The rate of 0.9% was actually achieved by 1974.  Since then it has been raised five times to 1.45% in 1986. There have been no further rate increases since 1986.

In 1986, when the last rate increase occurred, Part A spending totaled $50.4 billion, or 1.1 percent of GDP. There were 28.3 million beneficiaries enrolled in the program at that time, about 11.4 percent of the population. By 2019, the total number of enrollees had reached 60.9 million, 18.6 percent of the population and spending was $328.3 billion, 1.52 percent of GDP.

Other changes have helped keep the Part A Trust Fund solvent.  The most important of these lifted the cap on the level of payroll subject to tax. That change occurred in 1994. In 2019, revenues to the Part A trust fund were about a third higher than if the cap were set at the same level as for Social Security.

Since Medicare was introduced, the role of payroll taxes has been declining. In 1970, payroll taxes accounted for 61.8 percent of Medicare spending but by 2019 had fallen to 36.4 percent. This is largely because there has been a major shift of spending from Part A, which is largely financed by payroll taxes, to Part B which is financed by general revenues (75 percent) and premiums (25 percent). In 1970, Part B was just 28 percent of the total program. In 2019, it amounted to 53 percent of combined A and B spending. And if Part D spending is included, the payroll tax share declines even further since it is also financed in the same way as Part B.

When Medicare was passed in 1965, the payroll tax applied to a greater share of GDP than it does today. After being stable for many years, the share of our economy that goes to labor has declined substantially since 2000, as interest and dividends have grown.
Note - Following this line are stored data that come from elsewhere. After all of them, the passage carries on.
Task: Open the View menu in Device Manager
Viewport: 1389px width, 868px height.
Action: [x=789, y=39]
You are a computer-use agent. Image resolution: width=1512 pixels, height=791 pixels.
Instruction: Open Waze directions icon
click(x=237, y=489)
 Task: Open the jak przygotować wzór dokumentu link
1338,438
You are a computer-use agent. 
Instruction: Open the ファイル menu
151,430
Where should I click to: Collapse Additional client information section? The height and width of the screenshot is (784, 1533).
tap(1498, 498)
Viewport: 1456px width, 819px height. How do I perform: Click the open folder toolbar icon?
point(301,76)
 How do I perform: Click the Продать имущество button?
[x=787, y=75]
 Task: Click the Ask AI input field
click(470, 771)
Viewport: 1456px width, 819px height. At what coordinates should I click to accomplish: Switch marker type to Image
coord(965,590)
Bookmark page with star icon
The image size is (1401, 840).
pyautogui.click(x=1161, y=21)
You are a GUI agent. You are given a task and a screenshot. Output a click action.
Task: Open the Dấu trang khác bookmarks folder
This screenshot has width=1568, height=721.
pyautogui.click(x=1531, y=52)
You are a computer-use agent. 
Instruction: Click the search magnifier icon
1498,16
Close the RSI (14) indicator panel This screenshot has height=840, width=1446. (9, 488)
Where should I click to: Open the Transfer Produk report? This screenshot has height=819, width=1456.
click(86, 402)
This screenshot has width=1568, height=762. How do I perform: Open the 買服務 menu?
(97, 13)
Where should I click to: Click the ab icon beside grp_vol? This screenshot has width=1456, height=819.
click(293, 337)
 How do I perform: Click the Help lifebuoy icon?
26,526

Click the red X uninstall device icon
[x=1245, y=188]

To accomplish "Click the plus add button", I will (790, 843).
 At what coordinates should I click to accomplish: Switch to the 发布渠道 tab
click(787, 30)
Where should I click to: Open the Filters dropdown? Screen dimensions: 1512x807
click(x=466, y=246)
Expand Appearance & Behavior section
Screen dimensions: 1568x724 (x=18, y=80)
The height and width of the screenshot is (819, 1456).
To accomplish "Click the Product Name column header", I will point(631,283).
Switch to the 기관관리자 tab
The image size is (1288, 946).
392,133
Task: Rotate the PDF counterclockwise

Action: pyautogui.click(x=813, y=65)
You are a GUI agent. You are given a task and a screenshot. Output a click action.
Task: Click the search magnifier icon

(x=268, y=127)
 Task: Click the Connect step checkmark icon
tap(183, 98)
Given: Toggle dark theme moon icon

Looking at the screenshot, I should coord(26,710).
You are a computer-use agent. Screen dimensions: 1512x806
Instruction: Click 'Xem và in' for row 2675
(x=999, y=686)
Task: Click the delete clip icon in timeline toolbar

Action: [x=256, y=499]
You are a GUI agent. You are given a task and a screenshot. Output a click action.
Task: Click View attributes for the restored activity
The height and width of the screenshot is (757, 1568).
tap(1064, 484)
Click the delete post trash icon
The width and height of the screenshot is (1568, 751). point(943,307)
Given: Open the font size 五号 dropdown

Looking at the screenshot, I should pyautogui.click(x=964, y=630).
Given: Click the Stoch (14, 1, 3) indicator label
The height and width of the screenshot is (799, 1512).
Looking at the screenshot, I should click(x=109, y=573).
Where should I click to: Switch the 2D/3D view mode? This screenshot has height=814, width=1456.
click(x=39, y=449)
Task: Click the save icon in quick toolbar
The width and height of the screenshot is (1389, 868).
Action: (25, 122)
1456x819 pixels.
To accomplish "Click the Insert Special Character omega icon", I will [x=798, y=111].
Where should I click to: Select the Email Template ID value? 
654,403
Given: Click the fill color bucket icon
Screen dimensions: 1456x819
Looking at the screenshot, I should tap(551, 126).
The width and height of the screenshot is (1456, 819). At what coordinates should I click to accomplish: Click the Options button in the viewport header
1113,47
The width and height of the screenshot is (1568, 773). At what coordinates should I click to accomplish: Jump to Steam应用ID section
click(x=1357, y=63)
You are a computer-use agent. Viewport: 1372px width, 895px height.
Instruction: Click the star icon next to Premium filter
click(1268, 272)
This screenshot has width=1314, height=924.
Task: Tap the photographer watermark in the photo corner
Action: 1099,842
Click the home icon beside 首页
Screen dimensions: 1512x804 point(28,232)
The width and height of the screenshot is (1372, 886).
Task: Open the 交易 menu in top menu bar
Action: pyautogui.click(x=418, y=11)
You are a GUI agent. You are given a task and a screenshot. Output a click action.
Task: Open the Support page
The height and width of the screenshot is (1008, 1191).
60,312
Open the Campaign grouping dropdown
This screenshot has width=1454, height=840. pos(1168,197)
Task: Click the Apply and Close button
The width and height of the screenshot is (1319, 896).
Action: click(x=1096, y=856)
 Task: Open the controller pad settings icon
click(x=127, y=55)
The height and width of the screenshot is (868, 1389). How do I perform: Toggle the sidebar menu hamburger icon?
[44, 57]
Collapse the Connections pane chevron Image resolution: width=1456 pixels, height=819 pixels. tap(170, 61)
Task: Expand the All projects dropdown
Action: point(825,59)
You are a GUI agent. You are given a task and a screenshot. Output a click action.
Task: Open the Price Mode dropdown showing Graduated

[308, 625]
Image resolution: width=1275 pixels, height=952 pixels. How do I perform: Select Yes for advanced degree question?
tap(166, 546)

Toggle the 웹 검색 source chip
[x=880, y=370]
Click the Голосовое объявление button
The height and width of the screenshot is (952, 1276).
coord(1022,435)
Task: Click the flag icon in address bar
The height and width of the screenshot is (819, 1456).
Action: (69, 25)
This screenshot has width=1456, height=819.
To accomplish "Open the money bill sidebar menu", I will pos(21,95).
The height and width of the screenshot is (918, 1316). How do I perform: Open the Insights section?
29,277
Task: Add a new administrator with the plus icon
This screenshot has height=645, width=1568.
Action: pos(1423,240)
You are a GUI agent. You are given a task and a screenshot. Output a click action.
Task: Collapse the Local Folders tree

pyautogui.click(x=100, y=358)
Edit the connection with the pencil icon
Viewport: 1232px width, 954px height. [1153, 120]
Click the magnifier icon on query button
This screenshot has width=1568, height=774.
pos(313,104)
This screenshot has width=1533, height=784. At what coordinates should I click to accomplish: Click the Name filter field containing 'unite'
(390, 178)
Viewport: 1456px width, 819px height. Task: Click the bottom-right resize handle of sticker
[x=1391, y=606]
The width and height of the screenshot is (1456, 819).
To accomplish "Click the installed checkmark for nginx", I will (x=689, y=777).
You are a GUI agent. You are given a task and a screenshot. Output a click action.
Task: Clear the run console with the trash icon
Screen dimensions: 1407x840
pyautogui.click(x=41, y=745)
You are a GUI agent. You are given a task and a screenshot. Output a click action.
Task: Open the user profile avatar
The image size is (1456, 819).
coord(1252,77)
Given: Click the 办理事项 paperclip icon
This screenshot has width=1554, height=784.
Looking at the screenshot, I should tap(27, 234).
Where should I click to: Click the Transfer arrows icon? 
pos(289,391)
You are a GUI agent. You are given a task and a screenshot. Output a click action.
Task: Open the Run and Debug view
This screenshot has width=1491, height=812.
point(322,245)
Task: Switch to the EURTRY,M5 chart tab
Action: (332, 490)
This is important in terms of how well the payroll tax base represents growth in the economy. (Medicare is actually in better shape in this area than is Social Security since the cap on wages subject to the Medicare payroll tax was eliminated in 1994. For Social Security, the payroll tax cap is still in effect, at $100,000, thus the share of wages subject to the tax has also declined because wages for those with higher incomes have grown faster than wages below the cap.)

If payroll is a declining share, then the tax base is not keeping up with economic growth and consequently it may become less adequate over time as compared to broader based (e.g. income) taxes. This may be relevant in deciding whether to continue to rely on the payroll tax to fund the Medicare Trust Fund.